### Provided data
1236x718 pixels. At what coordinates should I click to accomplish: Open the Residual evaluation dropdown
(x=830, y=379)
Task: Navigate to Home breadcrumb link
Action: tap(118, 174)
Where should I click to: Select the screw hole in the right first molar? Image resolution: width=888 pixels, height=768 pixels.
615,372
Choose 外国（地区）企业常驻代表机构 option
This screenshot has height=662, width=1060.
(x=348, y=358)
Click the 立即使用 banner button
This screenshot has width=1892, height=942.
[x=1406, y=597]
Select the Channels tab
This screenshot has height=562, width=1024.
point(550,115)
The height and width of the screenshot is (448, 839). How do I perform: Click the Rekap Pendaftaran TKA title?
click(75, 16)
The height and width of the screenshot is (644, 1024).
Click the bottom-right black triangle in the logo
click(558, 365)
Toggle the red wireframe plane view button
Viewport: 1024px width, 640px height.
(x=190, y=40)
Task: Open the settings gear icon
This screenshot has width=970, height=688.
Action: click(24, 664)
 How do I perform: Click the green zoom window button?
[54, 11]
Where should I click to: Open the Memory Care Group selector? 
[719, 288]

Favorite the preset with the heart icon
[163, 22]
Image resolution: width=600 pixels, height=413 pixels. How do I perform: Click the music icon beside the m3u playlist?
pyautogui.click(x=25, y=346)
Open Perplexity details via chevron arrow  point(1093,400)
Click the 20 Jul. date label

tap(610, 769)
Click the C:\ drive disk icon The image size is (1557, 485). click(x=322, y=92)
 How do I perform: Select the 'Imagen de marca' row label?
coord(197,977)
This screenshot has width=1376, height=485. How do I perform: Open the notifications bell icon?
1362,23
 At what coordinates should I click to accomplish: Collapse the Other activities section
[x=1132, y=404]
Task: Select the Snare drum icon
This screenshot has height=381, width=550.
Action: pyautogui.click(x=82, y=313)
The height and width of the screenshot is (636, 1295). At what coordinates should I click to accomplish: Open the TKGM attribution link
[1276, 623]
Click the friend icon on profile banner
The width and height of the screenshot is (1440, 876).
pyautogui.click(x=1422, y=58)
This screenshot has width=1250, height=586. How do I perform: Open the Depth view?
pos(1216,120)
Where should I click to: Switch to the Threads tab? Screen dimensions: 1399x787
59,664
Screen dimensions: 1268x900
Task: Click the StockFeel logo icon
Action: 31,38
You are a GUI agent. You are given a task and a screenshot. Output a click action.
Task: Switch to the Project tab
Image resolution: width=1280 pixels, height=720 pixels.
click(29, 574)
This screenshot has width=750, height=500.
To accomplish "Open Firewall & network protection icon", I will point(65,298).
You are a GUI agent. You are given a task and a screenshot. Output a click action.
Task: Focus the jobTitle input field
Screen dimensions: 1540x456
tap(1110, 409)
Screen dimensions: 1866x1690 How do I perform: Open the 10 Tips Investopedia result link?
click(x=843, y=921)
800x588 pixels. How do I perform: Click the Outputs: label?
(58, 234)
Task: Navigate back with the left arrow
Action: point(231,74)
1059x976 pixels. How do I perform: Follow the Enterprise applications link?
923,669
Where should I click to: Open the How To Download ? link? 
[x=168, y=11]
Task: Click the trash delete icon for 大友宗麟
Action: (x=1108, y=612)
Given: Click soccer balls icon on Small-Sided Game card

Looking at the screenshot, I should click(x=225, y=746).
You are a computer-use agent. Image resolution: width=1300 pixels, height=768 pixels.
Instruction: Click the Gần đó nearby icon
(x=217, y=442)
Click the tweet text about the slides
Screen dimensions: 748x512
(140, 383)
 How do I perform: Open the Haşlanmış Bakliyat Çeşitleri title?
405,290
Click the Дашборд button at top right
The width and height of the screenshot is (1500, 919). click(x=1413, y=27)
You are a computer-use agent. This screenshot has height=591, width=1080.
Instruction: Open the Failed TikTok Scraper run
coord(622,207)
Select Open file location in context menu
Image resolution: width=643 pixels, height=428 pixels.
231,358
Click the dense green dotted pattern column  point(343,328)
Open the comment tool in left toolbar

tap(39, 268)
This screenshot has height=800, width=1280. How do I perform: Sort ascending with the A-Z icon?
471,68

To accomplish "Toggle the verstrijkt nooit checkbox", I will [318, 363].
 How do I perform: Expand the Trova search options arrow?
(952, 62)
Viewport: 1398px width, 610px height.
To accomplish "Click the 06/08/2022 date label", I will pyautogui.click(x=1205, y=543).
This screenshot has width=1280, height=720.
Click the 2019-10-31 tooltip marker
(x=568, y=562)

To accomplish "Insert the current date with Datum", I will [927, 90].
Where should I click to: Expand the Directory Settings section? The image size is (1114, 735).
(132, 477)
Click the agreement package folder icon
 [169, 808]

### Work required
Exactly as shown above, return all of the entries.

### Reply
1236x718 pixels. At what coordinates should I click to accomplish: Open the Residual evaluation dropdown
(x=830, y=379)
Task: Navigate to Home breadcrumb link
Action: tap(118, 174)
Where should I click to: Select the screw hole in the right first molar? Image resolution: width=888 pixels, height=768 pixels.
615,372
Choose 外国（地区）企业常驻代表机构 option
This screenshot has height=662, width=1060.
(x=348, y=358)
Click the 立即使用 banner button
This screenshot has width=1892, height=942.
[x=1406, y=597]
Select the Channels tab
This screenshot has height=562, width=1024.
point(550,115)
The height and width of the screenshot is (448, 839). How do I perform: Click the Rekap Pendaftaran TKA title?
click(75, 16)
The height and width of the screenshot is (644, 1024).
Click the bottom-right black triangle in the logo
click(558, 365)
Toggle the red wireframe plane view button
Viewport: 1024px width, 640px height.
(x=190, y=40)
Task: Open the settings gear icon
This screenshot has width=970, height=688.
Action: click(24, 664)
 How do I perform: Click the green zoom window button?
[54, 11]
Where should I click to: Open the Memory Care Group selector? 
[719, 288]

Favorite the preset with the heart icon
[163, 22]
Image resolution: width=600 pixels, height=413 pixels. How do I perform: Click the music icon beside the m3u playlist?
pyautogui.click(x=25, y=346)
Open Perplexity details via chevron arrow  point(1093,400)
Click the 20 Jul. date label

tap(610, 769)
Click the C:\ drive disk icon The image size is (1557, 485). click(x=322, y=92)
 How do I perform: Select the 'Imagen de marca' row label?
coord(197,977)
This screenshot has width=1376, height=485. How do I perform: Open the notifications bell icon?
1362,23
 At what coordinates should I click to accomplish: Collapse the Other activities section
[x=1132, y=404]
Task: Select the Snare drum icon
This screenshot has height=381, width=550.
Action: pyautogui.click(x=82, y=313)
The height and width of the screenshot is (636, 1295). At what coordinates should I click to accomplish: Open the TKGM attribution link
[1276, 623]
Click the friend icon on profile banner
The width and height of the screenshot is (1440, 876).
pyautogui.click(x=1422, y=58)
This screenshot has width=1250, height=586. How do I perform: Open the Depth view?
pos(1216,120)
Where should I click to: Switch to the Threads tab? Screen dimensions: 1399x787
59,664
Screen dimensions: 1268x900
Task: Click the StockFeel logo icon
Action: 31,38
You are a GUI agent. You are given a task and a screenshot. Output a click action.
Task: Switch to the Project tab
Image resolution: width=1280 pixels, height=720 pixels.
click(29, 574)
This screenshot has width=750, height=500.
To accomplish "Open Firewall & network protection icon", I will point(65,298).
You are a GUI agent. You are given a task and a screenshot. Output a click action.
Task: Focus the jobTitle input field
Screen dimensions: 1540x456
tap(1110, 409)
Screen dimensions: 1866x1690 How do I perform: Open the 10 Tips Investopedia result link?
click(x=843, y=921)
800x588 pixels. How do I perform: Click the Outputs: label?
(58, 234)
Task: Navigate back with the left arrow
Action: point(231,74)
1059x976 pixels. How do I perform: Follow the Enterprise applications link?
923,669
Where should I click to: Open the How To Download ? link? 
[x=168, y=11]
Task: Click the trash delete icon for 大友宗麟
Action: (x=1108, y=612)
Given: Click soccer balls icon on Small-Sided Game card

Looking at the screenshot, I should click(x=225, y=746).
You are a computer-use agent. Image resolution: width=1300 pixels, height=768 pixels.
Instruction: Click the Gần đó nearby icon
(x=217, y=442)
Click the tweet text about the slides
Screen dimensions: 748x512
(140, 383)
 How do I perform: Open the Haşlanmış Bakliyat Çeşitleri title?
405,290
Click the Дашборд button at top right
The width and height of the screenshot is (1500, 919). click(x=1413, y=27)
You are a computer-use agent. This screenshot has height=591, width=1080.
Instruction: Open the Failed TikTok Scraper run
coord(622,207)
Select Open file location in context menu
Image resolution: width=643 pixels, height=428 pixels.
231,358
Click the dense green dotted pattern column  point(343,328)
Open the comment tool in left toolbar

tap(39, 268)
This screenshot has height=800, width=1280. How do I perform: Sort ascending with the A-Z icon?
471,68

To accomplish "Toggle the verstrijkt nooit checkbox", I will [318, 363].
 How do I perform: Expand the Trova search options arrow?
(952, 62)
Viewport: 1398px width, 610px height.
To accomplish "Click the 06/08/2022 date label", I will pyautogui.click(x=1205, y=543).
This screenshot has width=1280, height=720.
Click the 2019-10-31 tooltip marker
(x=568, y=562)

To accomplish "Insert the current date with Datum", I will [927, 90].
Where should I click to: Expand the Directory Settings section? The image size is (1114, 735).
(132, 477)
Click the agreement package folder icon
 [169, 808]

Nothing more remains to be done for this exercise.